Who We Are

The Digital Wahkohtowin & Cultural Governance Lab is an initiative facilitated by Dr. Jas M. Morgan at Toronto Metropolitan University.

An award-winning writer, art critic, curator, editor, Indigenous cultural policy expert, and decolonial and critical museology scholar, Morgan will oversee ground-breaking research Hubs advancing Indigenous sovereignties, governance, and ownership in arts, heritage, and culture.

Two goals lead the research activities of the Digital Wahkohtowin & Cultural Governance Lab.

1) Develop ethical standards for the collection, archiving, and dissemination of Indigenous knowledge, art, and objects, in consultation and collaboration with Indigenous community leaders. The Digital Wahkohtowin & Cultural Governance Lab develops industry-leading policy, non-hierarchal models for publishing and film and television production, and other forms of Indigenous arts, culture, and heritage governance. Our programs focus on training the next generation of critical heritage and cultural leaders alongside, and in service of, Indigenous communities, activists, and knowledge producers.

2) Mobilize the digital knowledge production of 2LGBTIA+ Indigenous peoples that has been excluded from policy, academia, art, film and television, and museums. The Digital Wahkohtowin & Cultural Governance Lab’s innovative community-based research Hubs advance 2LGBTIA+ Indigenous governance and leadership in arts, heritage, and culture, and develop arts, culture, and heritage policy that is guided by the lived experiences of 2LGBTIA+ Indigenous peoples.

Morgan is Cree-Métis-Saulteaux and a registered member of Tootinaowaziibeeng First Nation.
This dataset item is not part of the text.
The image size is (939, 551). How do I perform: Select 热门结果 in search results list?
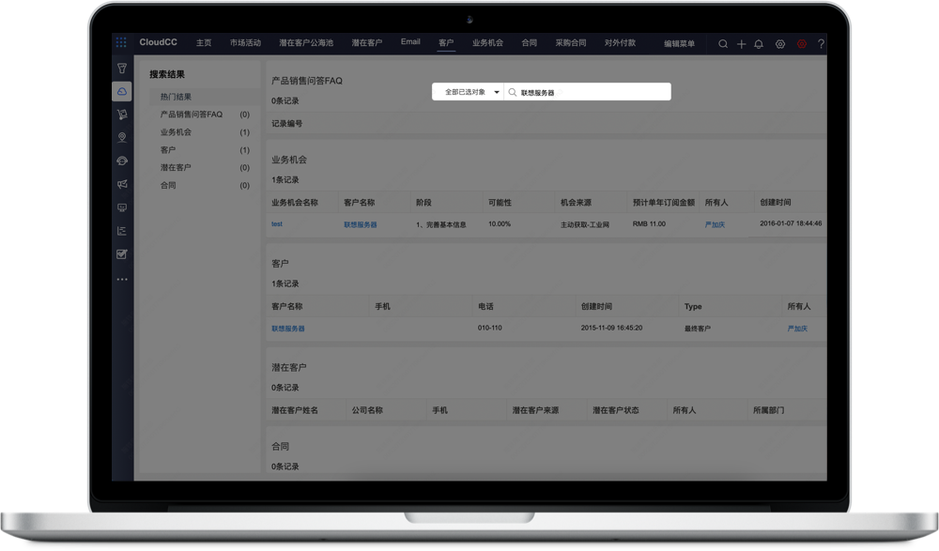[176, 97]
Morgan’s Métis relatives are too numerous to name but their closest kin are the McKays from around Prince Albert, Saskatchewan and the Demerias from around Brandon and Winnipeg, Manitoba. The Digital Wahkohtowin & Cultural Governance Lab draws from the languages, cultures, and laws of Morgan’s communities as the basis for its research gatherings and digital fabrications. Specificity in Indigenous research is becoming increasingly important in fields such as Indigenous Studies to protect Indigenous cultures, languages, and thought from appropriation.
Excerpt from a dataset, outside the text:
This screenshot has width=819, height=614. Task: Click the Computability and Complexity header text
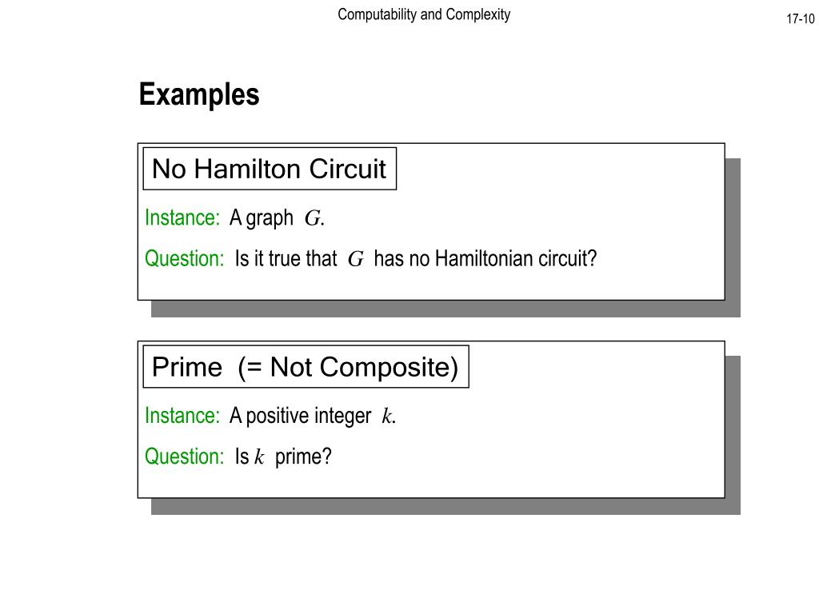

As per X University’s official land acknowledgement, The Digital Wahkohtowin & Cultural Governance Lab is in the “Dish With One Spoon Territory.” The Dish With One Spoon is a “treaty between the Anishinaabe, Mississaugas and Haudenosaunee.” While the Digital Wahkohtowin & Cultural Governance Lab grounds Wahkohtowin as the principle relational method for our work, our close relationship with Yellowhead Institute is of significant importance for ensuring that we are always working under the direction of, and in collaboration with, the Indigenous peoples whose territory we reside in.